Confundimos la autoestima con sentirse bien con uno mismo todo el tiempo. Como si quererse significara mirarse al espejo cada mañana y sentirse seguro, fuerte y satisfecho. Pero la autoestima real es mucho más profunda que una frase positiva o un buen día frente al espejo.
Tener autoestima no significa gustarnos siempre. Nadie se gusta todos los días. Hay momentos en los que dudamos, nos sentimos insuficientes, nos comparamos o nos creemos menos. Hay días en los que pesa lo que no hemos logrado, lo que hicimos mal o lo que aún no sabemos resolver. Y eso no significa falta de amor propio; significa que somos humanos.
La autoestima verdadera aparece precisamente en esos momentos. No cuando todo va bien, sino cuando somos capaces de tratarnos con respeto incluso cuando no nos sentimos en nuestra mejor versión. Una persona con autoestima no es aquella que nunca se equivoca, sino aquella que no se destruye por equivocarse. No es quien nunca duda, sino quien no se abandona cuando duda.

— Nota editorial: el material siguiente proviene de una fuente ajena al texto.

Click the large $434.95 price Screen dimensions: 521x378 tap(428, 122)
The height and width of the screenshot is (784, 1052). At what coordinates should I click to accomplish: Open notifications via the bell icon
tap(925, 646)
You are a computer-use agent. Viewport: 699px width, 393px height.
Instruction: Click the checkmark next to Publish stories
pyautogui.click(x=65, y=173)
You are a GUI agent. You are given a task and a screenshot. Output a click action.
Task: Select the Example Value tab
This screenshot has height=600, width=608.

Vivimos rodeados de comparación. Las redes sociales nos muestran vidas aparentemente perfectas: cuerpos cuidados, éxitos, viajes, familias felices y rutinas impecables. Sin darnos cuenta, empezamos a medir nuestra vida con la imagen editada de los demás. Olvidamos que detrás de cada imagen hay mucha información que no conocemos.

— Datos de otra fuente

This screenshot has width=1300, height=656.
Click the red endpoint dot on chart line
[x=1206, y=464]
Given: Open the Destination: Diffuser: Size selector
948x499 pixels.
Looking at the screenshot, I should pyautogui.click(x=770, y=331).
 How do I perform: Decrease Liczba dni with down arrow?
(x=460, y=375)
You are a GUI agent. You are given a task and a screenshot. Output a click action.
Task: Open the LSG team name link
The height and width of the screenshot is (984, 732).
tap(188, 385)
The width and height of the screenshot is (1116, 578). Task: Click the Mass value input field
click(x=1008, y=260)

También debemos cuidar el peso que damos a las palabras de los demás, especialmente cuando llegan en forma de descalificación. Escuchar una crítica puede ayudarnos a crecer, pero no todo lo que otros dicen sobre nosotros define quiénes somos. A veces, las personas hablan desde sus propias heridas, miedos o carencias, y proyectan en los demás lo que no han resuelto en sí mismas. Por eso conviene distinguir entre una crítica útil y una opinión que solo busca disminuirnos. Si dejamos que cada juicio externo entre sin filtro, podemos acabar dudando de nuestro valor y creyendo que no servimos, cuando quizá solo estamos cargando con una mirada que no nos pertenece.
Por eso conviene recordar que la autoestima no se construye intentando ser perfectos, sino aprendiendo a mirarnos con más honestidad y menos crueldad. Implica reconocer virtudes, aceptar limitaciones y revisar cómo nos hablamos por dentro: si nos tratamos con paciencia o desprecio, si nos permitimos fallar o nos castigamos por cada error. Cuidar la autoestima también se demuestra con actos concretos: poner límites, descansar sin culpa, alejarnos de vínculos que nos apagan, pedir ayuda cuando la necesitamos y cumplir pequeñas promesas personales. No se trata solo de pensar mejor de nosotros mismos, sino de tratarnos mejor.
Quizá deberíamos dejar de entender la autoestima como la obligación de querernos siempre y empezar a verla como algo más profundo: el compromiso de no abandonarnos ni maltratarnos, incluso en los días en los que más dudamos de nosotros mismos.
Porque la autoestima verdadera no nace de sentirse perfecto, sino de recordar, aun en medio de nuestras imperfecciones, que seguimos teniendo valor.